One stumbling block for associations, Hohman reports, is the requirement for a super-majority of 80 percent or more of unit owners voting on major issues. “You can’t get 80 percent of any group to agree on the time of day,” Hohman states. “There was an oceanfront mobile home park north of Miami where owners were offered almost $1 million each. With a couple of holdouts, they couldn’t get the 80 percent vote to dissolve the park and sell to a developer.”
To avoid a slow decay, Hohman says, “You must give the board the power to implement incremental increases in fees. Also, that 80 percent vote is too hard to achieve… It should be 67 percent or something lower. Some places have already adopted” provisions for a lower threshold.

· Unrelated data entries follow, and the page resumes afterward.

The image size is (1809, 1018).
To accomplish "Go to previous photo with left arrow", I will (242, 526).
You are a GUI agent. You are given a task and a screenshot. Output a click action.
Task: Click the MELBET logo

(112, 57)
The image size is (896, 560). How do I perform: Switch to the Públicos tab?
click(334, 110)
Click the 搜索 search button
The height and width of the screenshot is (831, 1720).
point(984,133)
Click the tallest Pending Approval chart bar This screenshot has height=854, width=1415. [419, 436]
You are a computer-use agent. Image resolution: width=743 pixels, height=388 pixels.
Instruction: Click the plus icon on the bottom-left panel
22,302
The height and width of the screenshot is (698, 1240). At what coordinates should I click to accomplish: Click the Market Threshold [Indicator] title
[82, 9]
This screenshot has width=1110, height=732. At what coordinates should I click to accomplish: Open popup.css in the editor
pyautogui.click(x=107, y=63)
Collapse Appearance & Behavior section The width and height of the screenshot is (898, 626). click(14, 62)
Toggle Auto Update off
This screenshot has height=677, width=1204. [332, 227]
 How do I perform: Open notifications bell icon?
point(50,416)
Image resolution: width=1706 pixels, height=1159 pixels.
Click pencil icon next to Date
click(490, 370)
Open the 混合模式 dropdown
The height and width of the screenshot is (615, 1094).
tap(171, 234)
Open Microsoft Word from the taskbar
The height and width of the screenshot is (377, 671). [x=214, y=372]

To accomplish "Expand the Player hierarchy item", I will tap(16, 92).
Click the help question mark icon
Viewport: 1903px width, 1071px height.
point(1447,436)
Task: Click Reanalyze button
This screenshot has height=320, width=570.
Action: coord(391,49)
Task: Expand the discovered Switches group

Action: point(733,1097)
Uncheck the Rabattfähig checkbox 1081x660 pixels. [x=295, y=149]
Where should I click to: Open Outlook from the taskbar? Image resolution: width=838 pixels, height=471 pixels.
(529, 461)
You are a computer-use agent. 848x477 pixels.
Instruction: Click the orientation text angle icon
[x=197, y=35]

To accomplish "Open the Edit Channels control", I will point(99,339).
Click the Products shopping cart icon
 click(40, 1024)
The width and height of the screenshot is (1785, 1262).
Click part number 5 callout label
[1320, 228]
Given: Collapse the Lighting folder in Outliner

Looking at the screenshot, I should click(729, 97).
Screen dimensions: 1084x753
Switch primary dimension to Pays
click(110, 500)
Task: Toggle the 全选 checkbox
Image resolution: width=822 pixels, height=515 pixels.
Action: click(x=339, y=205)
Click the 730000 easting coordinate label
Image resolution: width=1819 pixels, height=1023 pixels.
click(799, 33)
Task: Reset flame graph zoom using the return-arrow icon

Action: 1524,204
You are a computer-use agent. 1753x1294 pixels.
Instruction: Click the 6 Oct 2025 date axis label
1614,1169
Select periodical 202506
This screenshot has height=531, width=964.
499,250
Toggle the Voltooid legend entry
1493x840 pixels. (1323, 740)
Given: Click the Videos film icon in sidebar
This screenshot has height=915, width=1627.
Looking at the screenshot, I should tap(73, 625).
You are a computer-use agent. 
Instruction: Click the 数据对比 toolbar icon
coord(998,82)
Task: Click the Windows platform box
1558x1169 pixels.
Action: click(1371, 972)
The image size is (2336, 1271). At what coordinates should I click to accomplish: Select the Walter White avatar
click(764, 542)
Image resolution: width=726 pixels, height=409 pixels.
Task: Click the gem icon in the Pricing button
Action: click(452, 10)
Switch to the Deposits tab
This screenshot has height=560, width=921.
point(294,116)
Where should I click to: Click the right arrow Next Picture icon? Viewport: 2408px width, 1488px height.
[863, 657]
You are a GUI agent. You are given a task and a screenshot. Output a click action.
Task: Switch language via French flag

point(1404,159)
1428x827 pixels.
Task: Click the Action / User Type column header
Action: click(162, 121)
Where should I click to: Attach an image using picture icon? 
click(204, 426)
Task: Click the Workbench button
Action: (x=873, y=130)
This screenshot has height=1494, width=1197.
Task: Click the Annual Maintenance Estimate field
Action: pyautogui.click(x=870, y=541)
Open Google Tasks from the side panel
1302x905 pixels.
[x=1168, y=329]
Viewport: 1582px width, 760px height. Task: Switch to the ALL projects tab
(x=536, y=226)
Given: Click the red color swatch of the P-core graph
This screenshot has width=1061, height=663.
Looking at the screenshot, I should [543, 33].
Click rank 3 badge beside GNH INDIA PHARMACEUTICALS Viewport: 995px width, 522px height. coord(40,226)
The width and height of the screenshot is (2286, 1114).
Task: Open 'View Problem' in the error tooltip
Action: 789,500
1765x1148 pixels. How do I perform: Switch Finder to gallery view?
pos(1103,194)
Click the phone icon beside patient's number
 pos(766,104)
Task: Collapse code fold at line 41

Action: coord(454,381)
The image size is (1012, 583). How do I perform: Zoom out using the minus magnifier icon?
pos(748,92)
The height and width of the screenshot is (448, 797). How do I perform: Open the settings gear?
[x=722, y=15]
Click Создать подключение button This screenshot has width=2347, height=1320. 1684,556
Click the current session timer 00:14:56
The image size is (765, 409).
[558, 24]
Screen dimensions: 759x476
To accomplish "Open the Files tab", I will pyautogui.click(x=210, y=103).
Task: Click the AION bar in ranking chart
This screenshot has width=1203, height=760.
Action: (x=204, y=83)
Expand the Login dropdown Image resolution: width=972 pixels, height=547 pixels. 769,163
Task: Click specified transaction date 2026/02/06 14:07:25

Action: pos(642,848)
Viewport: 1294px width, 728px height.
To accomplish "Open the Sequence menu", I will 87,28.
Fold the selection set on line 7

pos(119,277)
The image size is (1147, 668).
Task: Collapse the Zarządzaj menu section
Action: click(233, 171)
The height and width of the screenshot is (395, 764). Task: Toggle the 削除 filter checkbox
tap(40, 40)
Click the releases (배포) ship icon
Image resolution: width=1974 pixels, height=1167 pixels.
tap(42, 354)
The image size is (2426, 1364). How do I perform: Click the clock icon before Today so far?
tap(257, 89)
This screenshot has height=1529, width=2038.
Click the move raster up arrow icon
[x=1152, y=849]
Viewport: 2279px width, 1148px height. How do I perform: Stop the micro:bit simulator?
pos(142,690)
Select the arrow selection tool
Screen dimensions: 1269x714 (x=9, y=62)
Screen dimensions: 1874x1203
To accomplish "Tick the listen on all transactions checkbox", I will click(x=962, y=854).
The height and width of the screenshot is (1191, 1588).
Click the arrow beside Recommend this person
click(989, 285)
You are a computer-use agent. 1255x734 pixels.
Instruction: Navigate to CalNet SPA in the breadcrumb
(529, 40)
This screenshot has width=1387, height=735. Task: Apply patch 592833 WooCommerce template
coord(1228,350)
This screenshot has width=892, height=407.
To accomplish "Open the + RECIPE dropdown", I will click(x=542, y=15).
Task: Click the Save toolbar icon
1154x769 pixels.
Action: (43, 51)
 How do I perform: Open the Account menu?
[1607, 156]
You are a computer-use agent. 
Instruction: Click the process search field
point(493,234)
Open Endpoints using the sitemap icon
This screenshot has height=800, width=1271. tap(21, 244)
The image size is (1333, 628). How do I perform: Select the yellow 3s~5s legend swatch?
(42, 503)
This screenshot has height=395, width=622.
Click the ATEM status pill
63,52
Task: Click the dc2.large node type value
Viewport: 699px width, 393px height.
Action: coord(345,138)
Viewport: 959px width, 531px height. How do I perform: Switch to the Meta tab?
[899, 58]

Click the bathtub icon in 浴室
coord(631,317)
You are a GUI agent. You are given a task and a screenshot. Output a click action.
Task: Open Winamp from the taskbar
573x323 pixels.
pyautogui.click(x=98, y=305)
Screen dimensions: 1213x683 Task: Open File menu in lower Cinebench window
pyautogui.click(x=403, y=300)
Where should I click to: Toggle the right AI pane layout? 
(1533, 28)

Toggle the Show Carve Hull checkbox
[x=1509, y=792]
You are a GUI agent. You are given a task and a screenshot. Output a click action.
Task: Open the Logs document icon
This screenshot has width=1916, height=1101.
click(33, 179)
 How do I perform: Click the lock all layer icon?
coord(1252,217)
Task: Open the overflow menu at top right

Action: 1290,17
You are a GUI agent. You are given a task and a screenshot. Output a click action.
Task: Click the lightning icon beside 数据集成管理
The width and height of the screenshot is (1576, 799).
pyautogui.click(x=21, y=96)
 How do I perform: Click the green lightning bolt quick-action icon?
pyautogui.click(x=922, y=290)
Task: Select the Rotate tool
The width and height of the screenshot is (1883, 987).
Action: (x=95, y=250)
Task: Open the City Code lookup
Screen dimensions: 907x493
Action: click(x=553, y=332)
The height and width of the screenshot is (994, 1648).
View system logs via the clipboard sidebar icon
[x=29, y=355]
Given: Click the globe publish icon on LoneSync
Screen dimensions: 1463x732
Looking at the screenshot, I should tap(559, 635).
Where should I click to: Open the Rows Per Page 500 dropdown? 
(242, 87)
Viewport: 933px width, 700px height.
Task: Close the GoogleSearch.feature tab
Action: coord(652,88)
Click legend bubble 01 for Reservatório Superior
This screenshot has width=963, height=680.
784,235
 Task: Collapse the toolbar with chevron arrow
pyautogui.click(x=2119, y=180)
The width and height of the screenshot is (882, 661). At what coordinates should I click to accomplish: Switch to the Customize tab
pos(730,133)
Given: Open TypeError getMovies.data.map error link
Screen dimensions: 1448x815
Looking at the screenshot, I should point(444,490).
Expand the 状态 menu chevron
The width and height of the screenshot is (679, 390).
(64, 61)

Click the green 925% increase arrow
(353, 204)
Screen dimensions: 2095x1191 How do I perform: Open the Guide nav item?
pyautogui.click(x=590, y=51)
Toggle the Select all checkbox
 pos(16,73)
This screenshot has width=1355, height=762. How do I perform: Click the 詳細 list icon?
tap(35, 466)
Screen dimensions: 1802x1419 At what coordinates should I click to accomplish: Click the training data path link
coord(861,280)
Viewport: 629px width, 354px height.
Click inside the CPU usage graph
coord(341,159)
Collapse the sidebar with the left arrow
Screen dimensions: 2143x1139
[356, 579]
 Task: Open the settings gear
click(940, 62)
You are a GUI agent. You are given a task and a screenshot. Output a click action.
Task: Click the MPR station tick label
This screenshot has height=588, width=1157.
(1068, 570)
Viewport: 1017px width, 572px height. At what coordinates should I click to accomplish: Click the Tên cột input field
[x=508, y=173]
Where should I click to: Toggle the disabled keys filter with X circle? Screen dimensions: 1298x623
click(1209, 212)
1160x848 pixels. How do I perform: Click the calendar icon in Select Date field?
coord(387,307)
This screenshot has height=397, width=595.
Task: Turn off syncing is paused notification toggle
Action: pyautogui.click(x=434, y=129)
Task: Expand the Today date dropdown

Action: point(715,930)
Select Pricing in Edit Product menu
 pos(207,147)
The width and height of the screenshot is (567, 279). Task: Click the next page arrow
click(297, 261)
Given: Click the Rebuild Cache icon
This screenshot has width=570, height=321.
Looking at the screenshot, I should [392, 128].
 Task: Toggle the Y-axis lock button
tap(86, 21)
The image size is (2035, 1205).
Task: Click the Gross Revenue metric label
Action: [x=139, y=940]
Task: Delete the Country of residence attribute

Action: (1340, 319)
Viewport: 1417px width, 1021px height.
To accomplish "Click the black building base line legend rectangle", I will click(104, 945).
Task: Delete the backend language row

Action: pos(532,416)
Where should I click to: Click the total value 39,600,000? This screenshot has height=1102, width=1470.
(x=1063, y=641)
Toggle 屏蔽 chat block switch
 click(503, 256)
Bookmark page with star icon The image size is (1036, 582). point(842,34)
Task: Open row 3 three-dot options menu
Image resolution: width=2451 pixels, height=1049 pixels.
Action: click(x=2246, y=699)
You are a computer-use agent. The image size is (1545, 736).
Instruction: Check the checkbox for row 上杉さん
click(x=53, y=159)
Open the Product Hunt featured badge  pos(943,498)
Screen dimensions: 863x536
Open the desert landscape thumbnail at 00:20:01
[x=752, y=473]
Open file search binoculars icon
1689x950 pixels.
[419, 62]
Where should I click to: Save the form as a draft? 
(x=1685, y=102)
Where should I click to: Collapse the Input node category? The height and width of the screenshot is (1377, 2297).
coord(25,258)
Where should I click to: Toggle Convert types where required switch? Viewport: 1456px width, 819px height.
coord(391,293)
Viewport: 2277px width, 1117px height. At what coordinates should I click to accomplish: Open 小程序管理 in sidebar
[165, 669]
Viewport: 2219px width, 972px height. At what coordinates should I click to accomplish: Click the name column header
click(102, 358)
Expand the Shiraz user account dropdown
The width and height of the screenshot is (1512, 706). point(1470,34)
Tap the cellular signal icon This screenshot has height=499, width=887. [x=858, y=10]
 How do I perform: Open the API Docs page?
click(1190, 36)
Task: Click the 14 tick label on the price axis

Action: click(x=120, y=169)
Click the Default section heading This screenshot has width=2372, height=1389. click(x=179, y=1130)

He points out that operating expenses are usually the same year to year, “but on the other side are the major repair and replacement expenses like siding, roofing, or a huge paint job. Those, one year you might have no expenses, and the next year it might be a million dollars. So that’s why you need to have money in the bank, and be prepared, and at least know when it’s going to hit.” He especially recommends a reserve fund study for any community, because, “It eliminates a lot of unnecessary, neighborhood food fights.”
Marie Auger is a Massachusetts freelance writer and a frequent contributor to New England Condominium.